The minutes of the discussions of an Advisory Group of the Power Ministry held on June 26, 2013 under the chairmanship of the Coal Secretary to discuss the revision of Standard Bidding Documents (SBDs) acknowledge that “very high bids were given by coal block allottees in competitive bidding (for power projects). CAG observations were also received in this regard. Keeping this background in view, several discussions had taken place and the present proposal was an outcome of these deliberations”.

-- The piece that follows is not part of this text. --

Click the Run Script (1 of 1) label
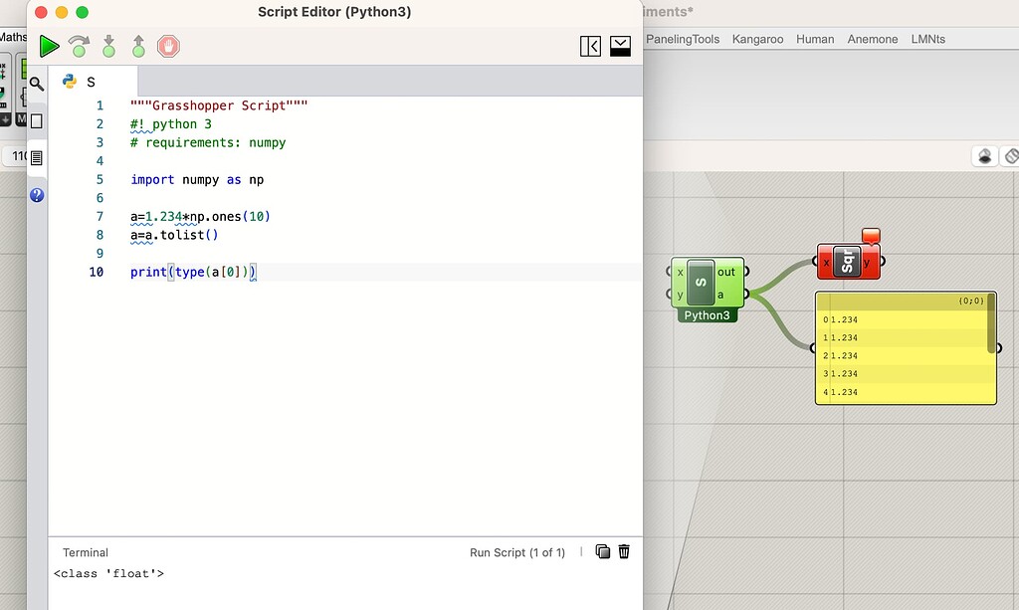This screenshot has height=610, width=1019. tap(517, 553)

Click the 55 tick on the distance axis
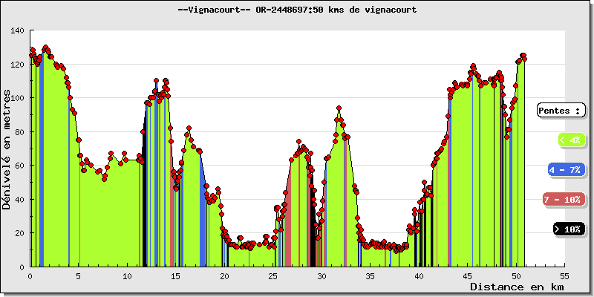click(565, 275)
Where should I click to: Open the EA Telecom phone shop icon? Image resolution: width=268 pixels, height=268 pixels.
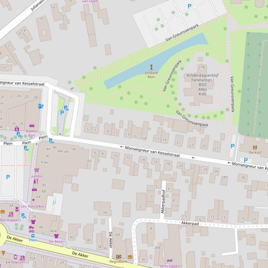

To evolve a rational bidding process for power producers that already have captive coal blocks, the Advisory Group has decided that these firms must face separate ceilings/caps of energy charges, to be fixed by the CERC. “The cap on energy charges would have to be determined individually keeping in view the specific circumstances and associated development cost of the coal block. It would be mandatory for the coal block holder to cap the specific energy charges determined before submission of bids in the competitive bidding process. Once the bids are received, the process of reverse auctioning shall be followed to reach the lowest possible tariff”. However, no concrete action has as yet been taken to implement this decision.

Bonanza for coal block holders

In the long-term markets, even as recently as on June 28, 2013, the Tamil Nadu Generation and Distribution Corporation Ltd (Tangedco) took a decision to award long-term power purchase contracts to four companies at a levelised tariff of Rs 4.9/Kwh for a period of 15 years. Some of these companies have based their bids entirely on coal blocks/linkage which they have received on preferential basis from the Central government.

In fact regulators in the power sector have not addressed the issue of the use of preferentially allotted coal by generating companies to sell power at very high prices wherever the market forces have been allowed to operate, i.e., bilateral trading, power exchange. Even the competitive bidding guidelines for procurement of power (under case -1 route) issued by the Central government under the Electricity Act appear to have an inbuilt incentive for few companies who are in possession of a scarce coal resource. Never mind that these coal resources were handed over selectively by the government to the beneficiaries in the first place.

The Electricity Act of 2003 was aimed at freeing the electricity markets which it has managed to achieve in great measure. However, coal as a natural resource is still controlled by the government, much like spectrum in the case of telecom. Power companies simply had to manage coal allotment on preferential basis, and then the free market policies in the power sector allowed these private companies to make a killing using preferential coal.

As prices in the power market soared, the preferential coal allotments became even more lucrative for its seekers.